Does climate change make you feel anxious, depressed, powerless, hysterical? Do you lose sleep over the state of the planet? If so, you’re not alone. Psychologists have come to recognize the effects of climate anxiety, and many in the climate awareness community admittedly suffer from it. But while feelings of despair can lead to inaction, the psychology of climate change includes feelings of hope and empowerment as well. Three experts joined Greg Dalton at the Commonwealth Club to discuss the rising tide of emotion surrounding global warming, and why it can be so difficult to talk about it.
Joan Blades created Living Room Conversations as a forum for those on opposite sides of this and other issues to come together. She recognized that many people are reluctant to broach the subject with those who might disagree, and saw the need to put a human face on the climate argument. “Having that human connection can make all the difference in the world,” says Blades. “Because once I like you, I hear you in a completely different way.”

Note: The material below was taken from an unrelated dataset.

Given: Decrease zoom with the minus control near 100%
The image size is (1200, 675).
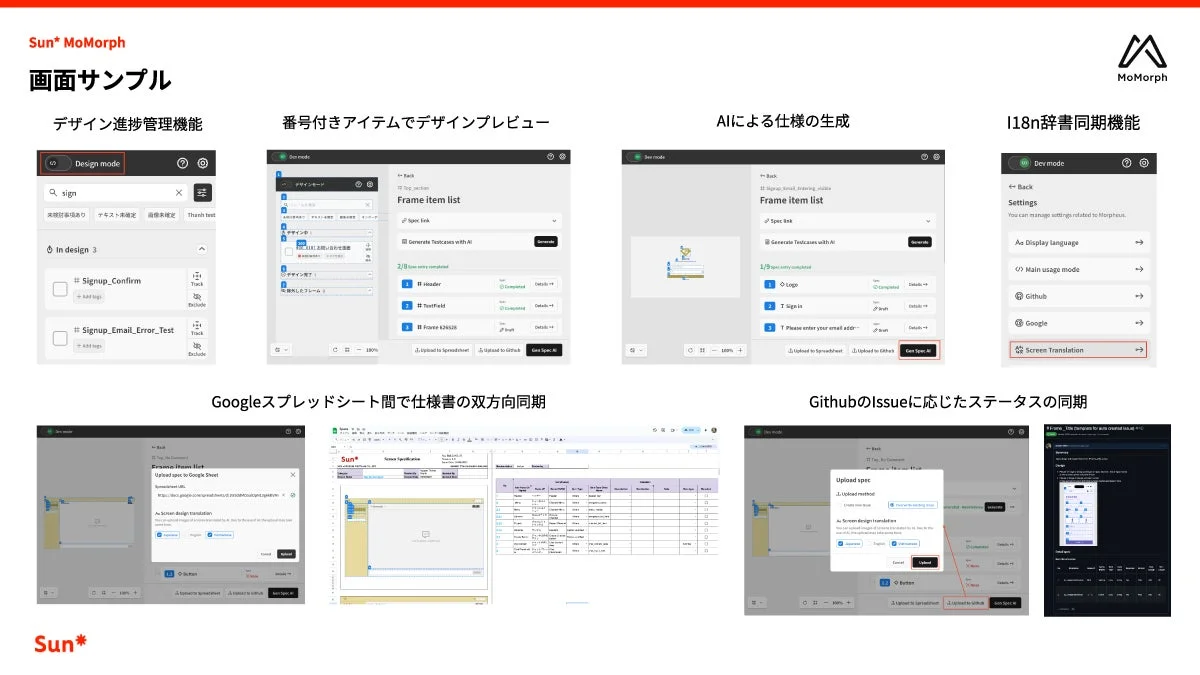Looking at the screenshot, I should pyautogui.click(x=715, y=350).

Living Room Conversations “offer a structure that allows for that kind of trust and intimacy to start to have a relationship, to start to find your common ground,” she continues.
“The starting place is that emotional connection, and once you have that connection, then many things become possible.”
Just starting the climate conversation in polite society can be difficult, and we don’t always recognize why. “In my experience it really comes down to anxiety and the kinds of anxieties that this topic can bring up for us. And not even knowing on a conscious level that that’s what’s happening,” says Renee Lertzman, a climate engagement strategist.
“As social beings, we’re constantly sort of calibrating and monitoring with one another what's acceptable or not to venture into. And when we’re getting the cues from others that it's actually not okay, that we may make someone else uncomfortable or feel threatened, we tend to sort of shut down.”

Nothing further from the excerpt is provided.